◆ TRECHO CITADO ◆
VONTADE DE DIZER

VONTADE DE DIZER

segunda-feira, 31 de janeiro de 2011

A não – tragédia do espigão


A não tragédia do espigão
 Era uma tarde de sábado como aquela vivida por Seu Aristides, até o momento em que extraordinariamente, através de plantões, as TVs paraenses anunciaram em meio a costumeira chuva da tarde: desaba na capital, um prédio de 34 andares!
Com os olhos e corações cansados de acompanhar os últimos acontecimentos no sudeste do pais, todos se olhavam atônitos como a perguntar: aqui?!?! Sim, na nossa Belém. Nesta cidade sem tradição de grandes acidentes naturais ou causados por negligência humana, freqüentemente ocorridos em outras capitais, como em Recife, onde desabaram doze edifícios no período compreendido entre 1977 e 2004.
Em Belém, águas que derramam cotidianamente das nuvens e´ o nosso principal evento natural que provoca  alterações nos hábitos e no visual da cidade. Na pior das  hipóteses, assistimos a queda de algumas mangueiras idosas ou mau cuidadas e o vento cada vez mais poderoso, a levar partes de telhados sabidamente descuidados. E´ tudo! o resto fica por conta do susto e de um final de semana repleto de comentários da imprensa, de amigos e conhecidos  já que o tamanho e a dinâmica da nossa cidade nos permite sempre ter a sensação de que habitamos em uma miçanga.

Itens de dados armazenados:
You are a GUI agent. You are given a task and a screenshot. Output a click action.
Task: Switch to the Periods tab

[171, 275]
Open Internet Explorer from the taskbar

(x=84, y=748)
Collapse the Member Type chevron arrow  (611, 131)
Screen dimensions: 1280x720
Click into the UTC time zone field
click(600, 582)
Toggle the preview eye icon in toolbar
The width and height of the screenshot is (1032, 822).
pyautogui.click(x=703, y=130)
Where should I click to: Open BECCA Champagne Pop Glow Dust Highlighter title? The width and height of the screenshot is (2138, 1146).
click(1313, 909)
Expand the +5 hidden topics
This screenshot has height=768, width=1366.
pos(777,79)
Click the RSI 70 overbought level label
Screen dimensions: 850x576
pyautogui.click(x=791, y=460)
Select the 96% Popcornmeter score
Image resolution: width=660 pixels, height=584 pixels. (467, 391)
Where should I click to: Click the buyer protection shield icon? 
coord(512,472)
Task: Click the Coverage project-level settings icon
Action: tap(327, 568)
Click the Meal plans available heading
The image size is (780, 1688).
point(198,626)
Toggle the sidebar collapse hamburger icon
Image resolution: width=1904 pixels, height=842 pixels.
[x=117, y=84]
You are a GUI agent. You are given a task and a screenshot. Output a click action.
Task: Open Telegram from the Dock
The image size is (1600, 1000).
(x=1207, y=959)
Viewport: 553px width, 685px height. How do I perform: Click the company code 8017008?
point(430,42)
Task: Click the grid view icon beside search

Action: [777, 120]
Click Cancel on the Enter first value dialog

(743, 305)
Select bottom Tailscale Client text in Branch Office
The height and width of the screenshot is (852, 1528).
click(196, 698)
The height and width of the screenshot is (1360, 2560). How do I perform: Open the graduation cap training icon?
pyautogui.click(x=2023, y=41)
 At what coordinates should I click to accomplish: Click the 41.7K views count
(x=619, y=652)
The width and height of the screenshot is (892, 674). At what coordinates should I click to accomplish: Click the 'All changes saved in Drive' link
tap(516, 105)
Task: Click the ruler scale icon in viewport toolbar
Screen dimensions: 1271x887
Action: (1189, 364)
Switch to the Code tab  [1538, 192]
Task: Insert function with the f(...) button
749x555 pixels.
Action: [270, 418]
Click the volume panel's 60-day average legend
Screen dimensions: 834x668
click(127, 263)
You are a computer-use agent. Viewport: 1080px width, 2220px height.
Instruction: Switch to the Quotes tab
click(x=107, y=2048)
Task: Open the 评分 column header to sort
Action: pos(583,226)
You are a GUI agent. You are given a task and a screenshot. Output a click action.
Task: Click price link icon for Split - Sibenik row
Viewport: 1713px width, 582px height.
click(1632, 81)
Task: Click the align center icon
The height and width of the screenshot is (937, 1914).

◆ O QUE FAZER ◆
Passe para o inglês a seguinte frase do trecho citado: "Era uma tarde de sábado como aquela vivida por Seu Aristides, até o momento em que extraordinariamente, através de plantões, as TVs paraenses anunciaram em meio a costumeira chuva da tarde: desaba na capital, um prédio de 34 andares!"

◆ ESPAÇO DA RESPOSTA ◆
It was a Saturday afternoon like the one lived by Seu Aristides, until the moment when, extraordinarily, through special news bulletins, the TV stations of Pará announced amid the usual afternoon rain: a 34-story building collapses in the capital!